● **What you are asked to do**
Take every line from the material that has the word "list" in it.

++++ Given records ++++

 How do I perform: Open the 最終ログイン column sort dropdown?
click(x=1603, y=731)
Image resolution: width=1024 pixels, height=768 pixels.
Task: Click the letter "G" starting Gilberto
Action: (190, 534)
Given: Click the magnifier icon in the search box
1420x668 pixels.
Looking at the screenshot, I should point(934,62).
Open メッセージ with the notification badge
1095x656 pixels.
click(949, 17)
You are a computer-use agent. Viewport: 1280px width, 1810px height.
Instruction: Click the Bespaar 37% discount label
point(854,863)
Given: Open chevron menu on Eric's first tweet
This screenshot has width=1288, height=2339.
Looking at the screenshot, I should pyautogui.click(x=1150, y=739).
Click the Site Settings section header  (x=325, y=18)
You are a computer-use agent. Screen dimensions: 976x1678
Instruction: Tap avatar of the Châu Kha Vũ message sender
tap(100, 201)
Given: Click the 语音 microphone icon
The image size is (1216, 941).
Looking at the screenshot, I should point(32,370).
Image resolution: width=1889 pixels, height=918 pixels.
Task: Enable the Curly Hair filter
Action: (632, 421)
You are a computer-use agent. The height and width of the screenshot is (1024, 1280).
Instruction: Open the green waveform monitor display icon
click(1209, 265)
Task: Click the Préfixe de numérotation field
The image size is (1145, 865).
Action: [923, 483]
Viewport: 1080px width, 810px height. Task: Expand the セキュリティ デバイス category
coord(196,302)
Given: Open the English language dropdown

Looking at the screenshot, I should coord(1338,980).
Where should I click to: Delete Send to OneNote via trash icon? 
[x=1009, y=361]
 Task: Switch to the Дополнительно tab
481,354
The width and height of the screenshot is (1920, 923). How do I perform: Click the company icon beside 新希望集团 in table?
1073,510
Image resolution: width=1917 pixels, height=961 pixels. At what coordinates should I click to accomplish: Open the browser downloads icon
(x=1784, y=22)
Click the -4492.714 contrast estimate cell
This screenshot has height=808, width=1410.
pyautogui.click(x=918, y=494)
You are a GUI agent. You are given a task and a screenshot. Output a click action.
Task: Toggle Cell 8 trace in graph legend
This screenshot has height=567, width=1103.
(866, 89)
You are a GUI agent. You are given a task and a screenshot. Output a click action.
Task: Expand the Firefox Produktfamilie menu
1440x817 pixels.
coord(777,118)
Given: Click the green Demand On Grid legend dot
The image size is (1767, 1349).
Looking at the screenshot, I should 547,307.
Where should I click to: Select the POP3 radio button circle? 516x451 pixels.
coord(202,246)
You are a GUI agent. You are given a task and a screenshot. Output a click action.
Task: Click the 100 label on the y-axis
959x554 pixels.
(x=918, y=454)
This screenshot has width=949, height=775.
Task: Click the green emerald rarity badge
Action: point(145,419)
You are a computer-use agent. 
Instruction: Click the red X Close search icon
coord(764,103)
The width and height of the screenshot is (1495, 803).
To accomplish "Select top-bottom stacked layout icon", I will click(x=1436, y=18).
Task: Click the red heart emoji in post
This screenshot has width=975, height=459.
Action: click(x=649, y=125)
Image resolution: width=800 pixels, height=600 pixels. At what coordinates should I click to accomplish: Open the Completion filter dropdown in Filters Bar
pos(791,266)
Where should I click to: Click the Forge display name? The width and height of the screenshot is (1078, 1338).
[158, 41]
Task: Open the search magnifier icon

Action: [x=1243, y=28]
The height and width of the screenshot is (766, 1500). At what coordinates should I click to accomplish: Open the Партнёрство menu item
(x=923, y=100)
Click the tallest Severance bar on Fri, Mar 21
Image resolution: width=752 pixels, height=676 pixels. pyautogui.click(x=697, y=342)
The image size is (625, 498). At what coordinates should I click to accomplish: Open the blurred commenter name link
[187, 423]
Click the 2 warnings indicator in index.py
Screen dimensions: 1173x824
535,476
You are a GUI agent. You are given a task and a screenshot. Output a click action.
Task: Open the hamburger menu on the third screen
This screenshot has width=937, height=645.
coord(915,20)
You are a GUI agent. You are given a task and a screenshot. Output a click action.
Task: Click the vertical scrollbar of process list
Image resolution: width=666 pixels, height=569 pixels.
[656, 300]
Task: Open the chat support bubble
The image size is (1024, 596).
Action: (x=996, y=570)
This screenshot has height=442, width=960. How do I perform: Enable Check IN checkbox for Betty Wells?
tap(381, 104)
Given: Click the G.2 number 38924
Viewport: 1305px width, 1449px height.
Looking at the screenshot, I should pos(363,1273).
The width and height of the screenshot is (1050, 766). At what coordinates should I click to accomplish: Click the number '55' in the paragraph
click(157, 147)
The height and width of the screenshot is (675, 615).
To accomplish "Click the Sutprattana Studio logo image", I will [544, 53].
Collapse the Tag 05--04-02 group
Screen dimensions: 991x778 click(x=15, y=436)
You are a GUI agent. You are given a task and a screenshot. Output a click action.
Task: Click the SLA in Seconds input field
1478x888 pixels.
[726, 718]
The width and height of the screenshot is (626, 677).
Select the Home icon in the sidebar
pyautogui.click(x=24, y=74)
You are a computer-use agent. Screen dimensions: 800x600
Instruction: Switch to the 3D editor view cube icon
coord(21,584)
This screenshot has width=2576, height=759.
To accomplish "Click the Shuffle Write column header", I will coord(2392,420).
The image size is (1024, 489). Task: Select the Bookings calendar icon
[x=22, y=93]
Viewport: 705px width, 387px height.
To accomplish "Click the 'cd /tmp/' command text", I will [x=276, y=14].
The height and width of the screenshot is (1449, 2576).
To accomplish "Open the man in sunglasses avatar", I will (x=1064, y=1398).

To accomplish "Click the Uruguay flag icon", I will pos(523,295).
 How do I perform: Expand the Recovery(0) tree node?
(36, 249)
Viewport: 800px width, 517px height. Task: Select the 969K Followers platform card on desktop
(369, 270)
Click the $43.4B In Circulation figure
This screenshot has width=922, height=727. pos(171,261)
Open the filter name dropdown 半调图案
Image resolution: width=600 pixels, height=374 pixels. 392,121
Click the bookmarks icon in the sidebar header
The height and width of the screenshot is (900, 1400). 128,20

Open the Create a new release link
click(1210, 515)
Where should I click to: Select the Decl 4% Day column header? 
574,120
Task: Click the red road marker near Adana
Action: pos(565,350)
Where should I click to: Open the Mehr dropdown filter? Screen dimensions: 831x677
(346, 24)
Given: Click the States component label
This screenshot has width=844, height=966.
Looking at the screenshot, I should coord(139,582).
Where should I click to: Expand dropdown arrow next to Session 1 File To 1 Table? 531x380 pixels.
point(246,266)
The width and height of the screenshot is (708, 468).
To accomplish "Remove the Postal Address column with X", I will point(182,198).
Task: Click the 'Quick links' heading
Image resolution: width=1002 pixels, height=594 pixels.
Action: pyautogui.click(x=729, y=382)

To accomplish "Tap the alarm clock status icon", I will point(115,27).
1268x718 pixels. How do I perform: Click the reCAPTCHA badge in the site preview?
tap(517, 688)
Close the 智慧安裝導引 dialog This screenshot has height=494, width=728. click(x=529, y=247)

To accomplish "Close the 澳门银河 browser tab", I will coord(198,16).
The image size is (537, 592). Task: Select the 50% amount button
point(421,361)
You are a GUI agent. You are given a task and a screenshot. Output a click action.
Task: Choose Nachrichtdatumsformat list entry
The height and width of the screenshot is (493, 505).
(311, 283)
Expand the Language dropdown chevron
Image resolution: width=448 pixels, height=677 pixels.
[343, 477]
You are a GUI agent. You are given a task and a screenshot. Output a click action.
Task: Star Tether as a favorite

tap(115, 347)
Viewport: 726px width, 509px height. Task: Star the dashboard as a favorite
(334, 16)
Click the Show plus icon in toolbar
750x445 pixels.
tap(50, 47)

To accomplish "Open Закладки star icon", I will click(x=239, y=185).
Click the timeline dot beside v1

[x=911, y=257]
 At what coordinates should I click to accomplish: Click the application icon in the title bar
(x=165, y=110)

++++

● **Reply**
Task: Click the vertical scrollbar of process list
Task: Choose Nachrichtdatumsformat list entry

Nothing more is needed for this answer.